The following instructions will step you through where to find your account's disk space, MySQL Databases, and inodes usage.
Disk Space Usage
- Log into cPanel.
- Navigate to the Files category.
- Click the Disk Usage icon.
- You can view a list of disk usage by directory and the total disk space used.
- Take note of the directories that show high disk usage.
MySQL Databases
- While on the Disk Usage page, scroll down to find MySQL listed under Location and click on it.
- You will be redirected to the MySQL Databases page.
- Under Current Databases, there will be a list of all the databases in your account, along with the size of each one.
- Take note of what databases are the largest in file size.
Inodes Usage
Inodes are equal to the number of files and folders listed in your hosting account. If you remove files and folders from your account, you'll reduce your inodes usage.
Suggestions to reduce disk space, databases, and inodes usage
To address your hosting account's usage that impacts the server's health, you must remove content from your hosting account. Before doing so, we strongly recommend that you back up your files and database(s) to your local computer. For more information on how to do this, please see How to Generate & Download a Website Backup.

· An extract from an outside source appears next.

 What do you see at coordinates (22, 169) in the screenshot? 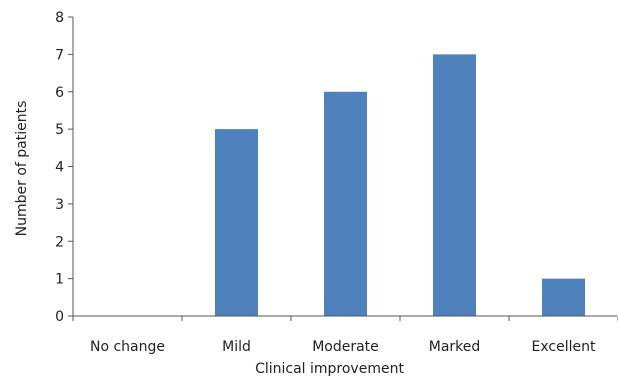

Removing files and folders will improve, or in this case reduce, your disk space and inodes usage. You can use your account's File Manager or FTP to remove content. Using Softaculous and the WordPress Dashboard will be needed if you have a WordPress site.
Suggestions to reduce usage
- Remove all files and folders that you don't need. Your hosting account should only have files and folders used for your active website(s).
- Remove any WordPress installations that you're no longer using.
- Remove old backups from your hosting account. Many WordPress backup plugins default to saving backups to your hosting account. Depending on the plugin's settings, see if you can change the backups to be stored in a third-party file storage location or locally on your computer. You will want to save any backups on your hosting account to your local computer and remove them from the server.
- If you are using WordPress, deactivate and delete any plugins that you are not using.
- Review any media used for your website and remove items no longer needed.
- If your inodes usage is high and you use justhost's webmail, clean out your email folders like junk/spam and trash. Email is a file that counts towards the inodes usage on your hosting account.
What's next?
After removing files and folders, check your account's usage to see how the changes have affected your account compared to what you originally had listed. If there's a substantial reduction in disk usage and your account complies with justhost's General Terms of Service and Acceptable Use Policy, you should be good. If a concern remains, we will contact you with another courtesy email. Failure to address disk usage will result in account restrictions. If the content in your Shared hosting account is vital for your website and you're unable to reduce your disk usage, we recommend that you upgrade to a VPS or Dedicated Server to meet your hosting and usage needs.